What is needed
Please pull every line of text out of the data below without changing a character, and leave the pictures out.

Records for processing

•••••

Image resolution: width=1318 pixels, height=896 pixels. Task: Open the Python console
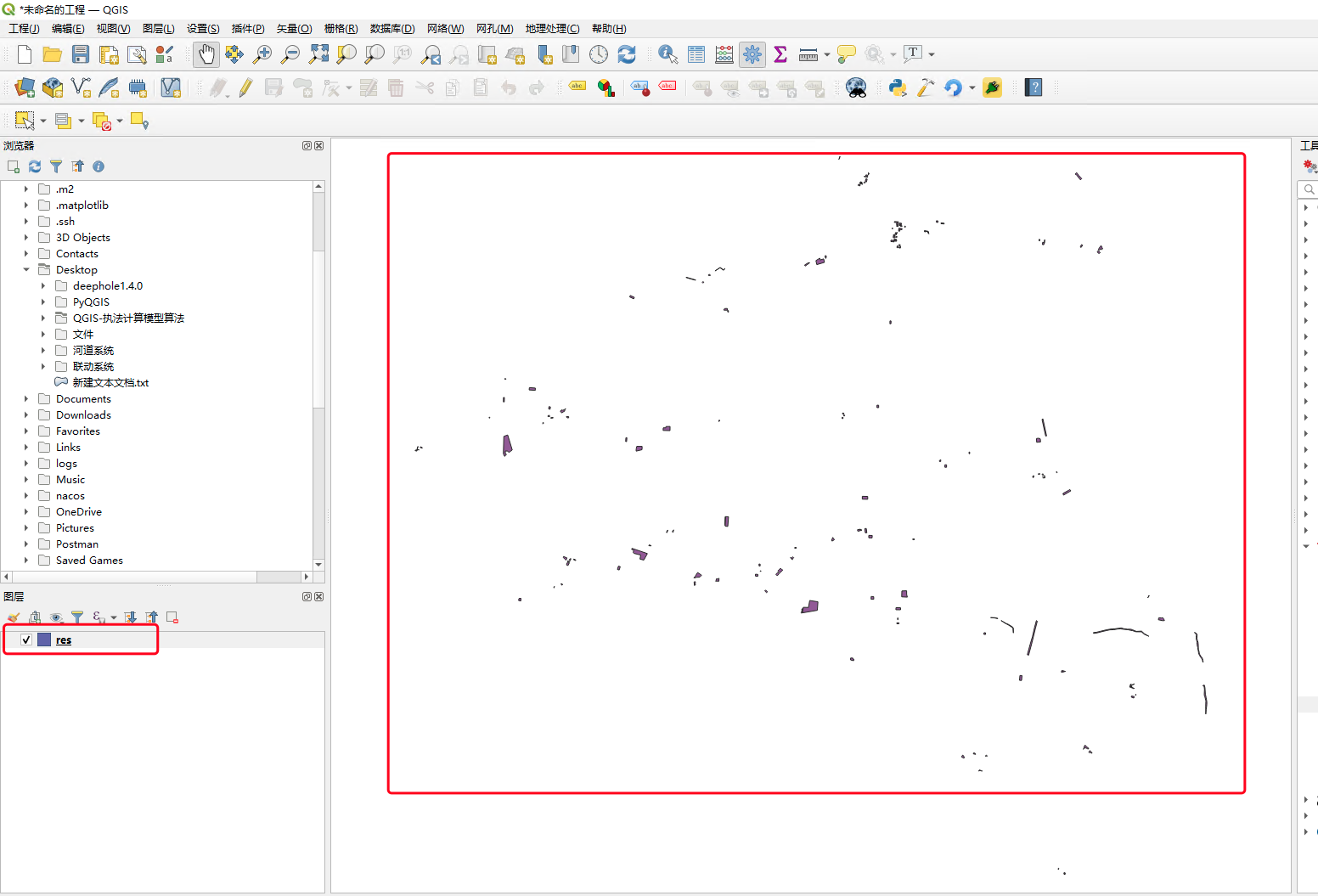pyautogui.click(x=898, y=87)
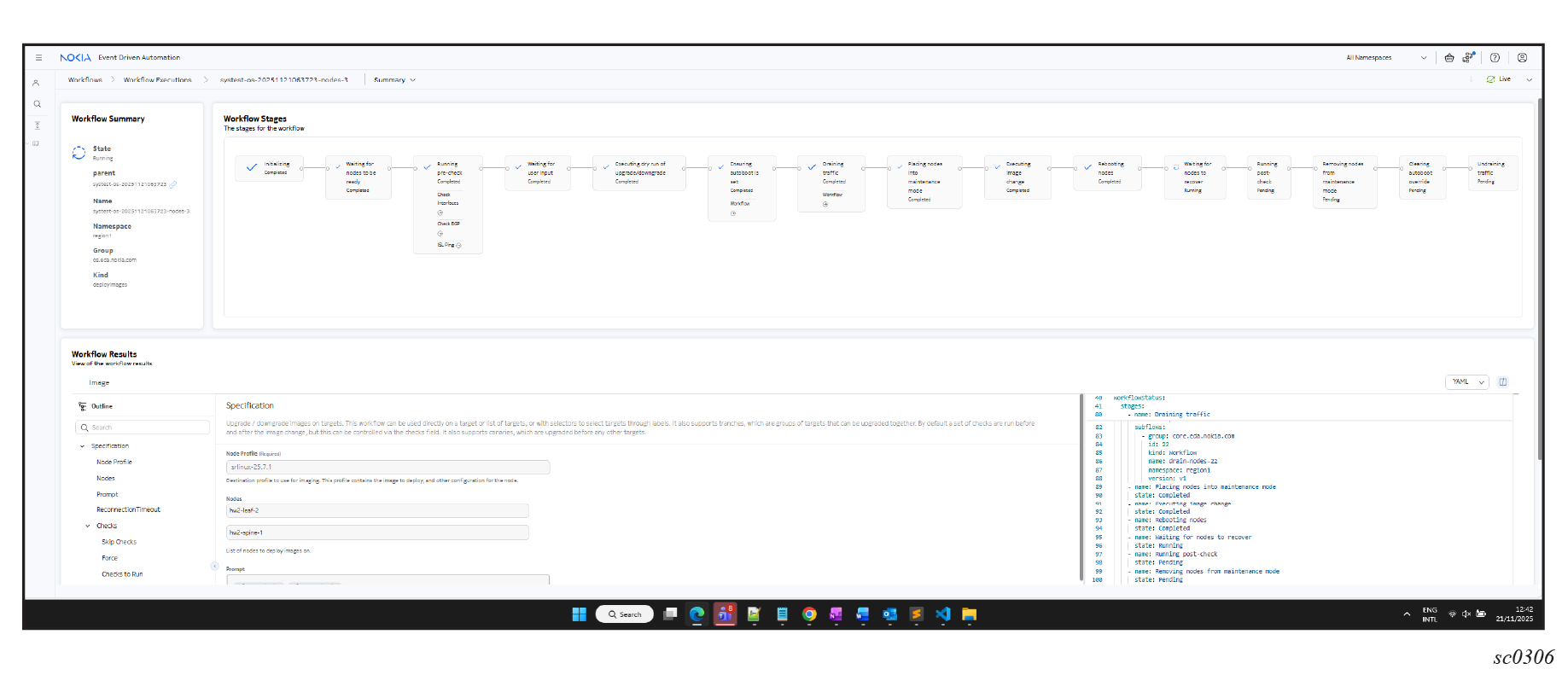Image resolution: width=1568 pixels, height=675 pixels.
Task: Open the user account profile icon
Action: (1522, 58)
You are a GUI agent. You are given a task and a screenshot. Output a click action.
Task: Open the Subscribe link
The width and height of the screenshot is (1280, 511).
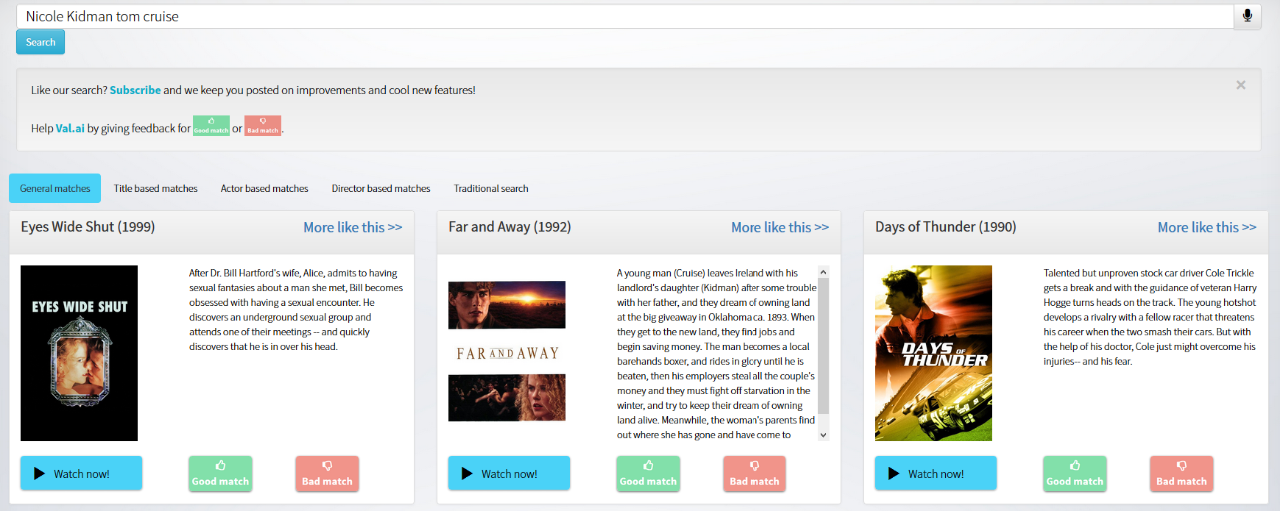click(x=135, y=90)
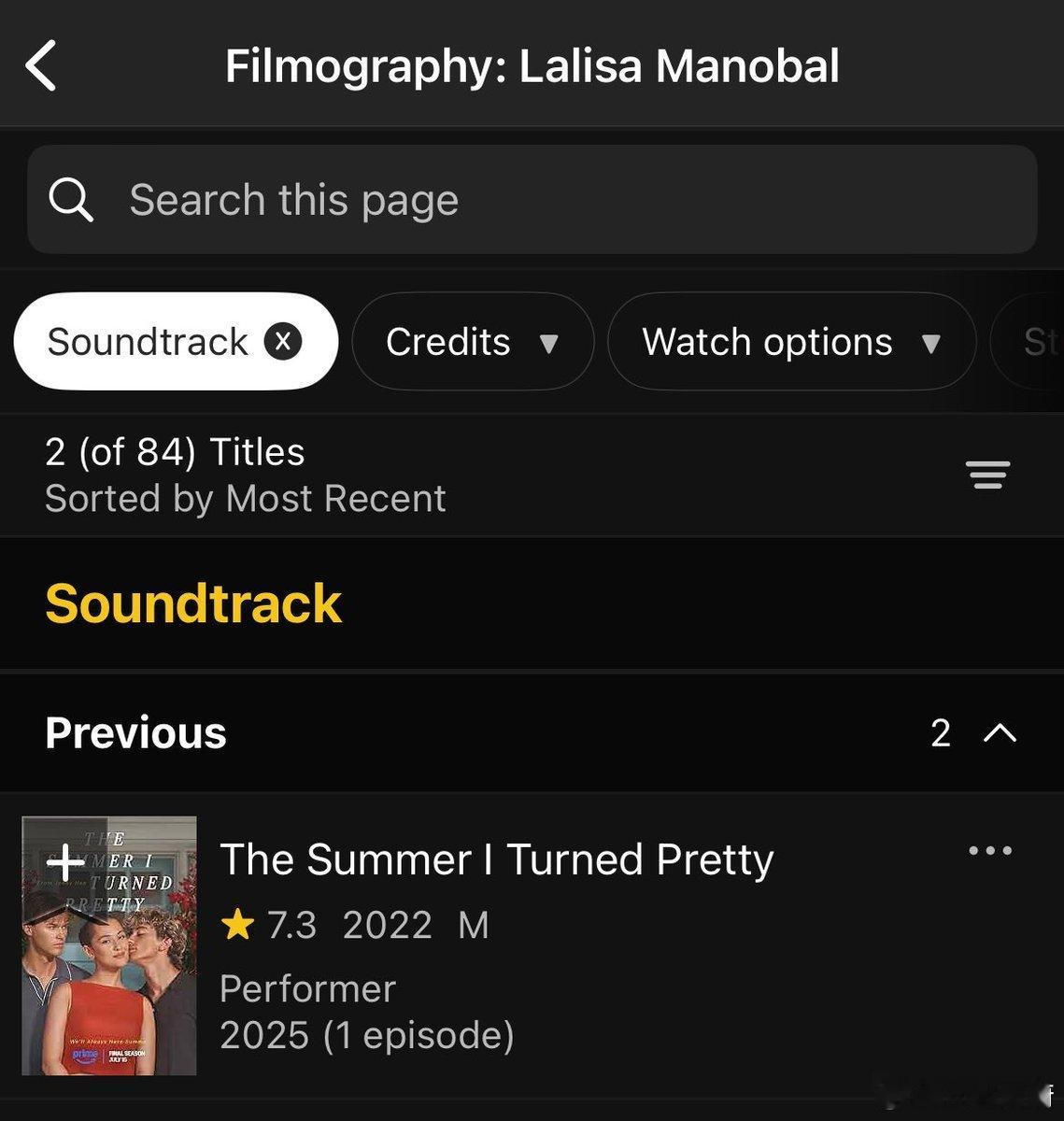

•••••

Response
Image resolution: width=1318 pixels, height=896 pixels. Task: Open the Python console
pyautogui.click(x=898, y=87)
Image resolution: width=1568 pixels, height=675 pixels.
Task: Open the user account profile icon
Action: (1522, 58)
You are a GUI agent. You are given a task and a screenshot. Output a click action.
Task: Open the Subscribe link
The width and height of the screenshot is (1280, 511).
click(x=135, y=90)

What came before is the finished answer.